Roman glass jar, globular bowl, Israel, circa 2nd century AD, Palmyra Heritage.
“You will excuse me for what I am about to say: I prefer glass vessels. Certainly, they don’t smell and, if they weren’t so fragile, I would prefer them to gold. These days, however, they are cheap,” a wealthy character tells his guests in the classic Latin work Satyricon. By mid-first century A.D., glassware was ubiquitous in the Roman Empire and popular opinion was sorely divided. According to Archeology magazine, one emperor, Gallienus refused to drink from a glass “because nothing was more common” while the great writer Seneca loved glass vessels and insisted fruit looked more beautiful held in them.
Roman glass plate, Israel, 2nd Century AD, Palmyra Heritage.
Although glass vessel casting began as early as fifteenth century B.C. in Egypt and Mesopotamia, there is no evidence the pieces were imported to the central Roman empire. According to the Metropolitan Museum of Art, the “Roman glass industry sprang from almost nothing” and within a couple of centuries, Romans were using more glass than any other ancient civilization.

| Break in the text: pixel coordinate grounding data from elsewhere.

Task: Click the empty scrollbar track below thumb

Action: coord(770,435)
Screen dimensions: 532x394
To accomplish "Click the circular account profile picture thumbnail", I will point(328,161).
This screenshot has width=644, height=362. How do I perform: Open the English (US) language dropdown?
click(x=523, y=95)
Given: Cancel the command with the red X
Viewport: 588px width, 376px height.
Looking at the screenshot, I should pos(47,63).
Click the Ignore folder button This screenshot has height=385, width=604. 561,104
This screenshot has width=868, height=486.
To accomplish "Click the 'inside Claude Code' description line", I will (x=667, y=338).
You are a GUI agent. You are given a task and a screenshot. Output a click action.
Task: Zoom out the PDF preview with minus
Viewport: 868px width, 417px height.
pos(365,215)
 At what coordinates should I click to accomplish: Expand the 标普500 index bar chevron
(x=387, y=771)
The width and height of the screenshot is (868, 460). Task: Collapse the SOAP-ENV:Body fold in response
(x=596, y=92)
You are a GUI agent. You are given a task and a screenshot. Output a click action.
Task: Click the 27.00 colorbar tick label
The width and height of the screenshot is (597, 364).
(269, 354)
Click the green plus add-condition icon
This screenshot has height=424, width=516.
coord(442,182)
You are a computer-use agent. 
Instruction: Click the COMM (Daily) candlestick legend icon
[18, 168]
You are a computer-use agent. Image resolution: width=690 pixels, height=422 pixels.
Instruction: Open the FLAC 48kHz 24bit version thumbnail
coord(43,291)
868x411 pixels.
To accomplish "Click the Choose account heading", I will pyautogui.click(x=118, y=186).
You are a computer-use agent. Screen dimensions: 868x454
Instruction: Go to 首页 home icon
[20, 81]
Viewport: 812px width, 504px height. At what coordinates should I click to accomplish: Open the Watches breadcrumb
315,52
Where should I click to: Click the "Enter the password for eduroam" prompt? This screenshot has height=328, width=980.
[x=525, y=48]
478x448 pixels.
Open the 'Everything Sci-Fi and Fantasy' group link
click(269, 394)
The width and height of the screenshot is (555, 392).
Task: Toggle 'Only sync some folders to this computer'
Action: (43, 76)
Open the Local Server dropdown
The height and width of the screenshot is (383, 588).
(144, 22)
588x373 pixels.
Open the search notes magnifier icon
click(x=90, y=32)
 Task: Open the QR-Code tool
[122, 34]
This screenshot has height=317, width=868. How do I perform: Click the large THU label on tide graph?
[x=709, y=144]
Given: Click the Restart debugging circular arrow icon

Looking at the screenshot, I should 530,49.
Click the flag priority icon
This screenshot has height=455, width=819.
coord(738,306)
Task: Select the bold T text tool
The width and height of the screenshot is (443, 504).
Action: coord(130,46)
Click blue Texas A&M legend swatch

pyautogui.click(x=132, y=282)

Likely, Rome’s economic dominance in the Mediterranean coincided with the invention of glassblowing to revolutionize the glass making industry. With glassblowing, craftsmen could make more shapes, and as Satyricon‘s wealthy character, Trimalchio, notes, glass was orderless, unlike metals.
Ancient perfume date flask, glass, Rome, 1st century AD, Palmyra Heritage.
As Trimalchio goes on to say, glass was cheap by his day. When casting glass was the only method of production, only the wealthy could afford the novelty vessels, which they used to hold oils and perfumes. Glassblowing changed all that by offering less expensive, mass-producible wares. According to the Art Institute of Chicago, “blown glass became so popular it nearly supplanted ceramic and even bronze wares in the home.” Mass production also enabled playful shapes, like the date above, which was likely cast using an actual date as a mold (most molds were clay). The date was a popular mold as it was was a symbolic gift for the New Year as well as a staple of the Mediterranean diet.
Roman glass bottle, Israel, 2nd century BC, Palmyra Heritage.
While affluent Romans like Trimalchio remained ambivalent about the dissemination of glass to the masses, for antiquities enthusiasts today, the commonness of Roman glass is one of its most appealing aspects. Glass vessels featured in every aspect of daily life from holding scented waters for ladies’ morning toilette to bearing wine and water at the evening dinner table. And when they died, many Romans took their glassware with them. The majority of intact Roman glass existent today was found in tombs–Romans believed in lining their graves with useful objects. So glass collectors know that when you pick up a Roman glass vessel, you’re holding the entire history of a person’s life and death, the iridescent dust coating it representing the intimate touch of an ancient past.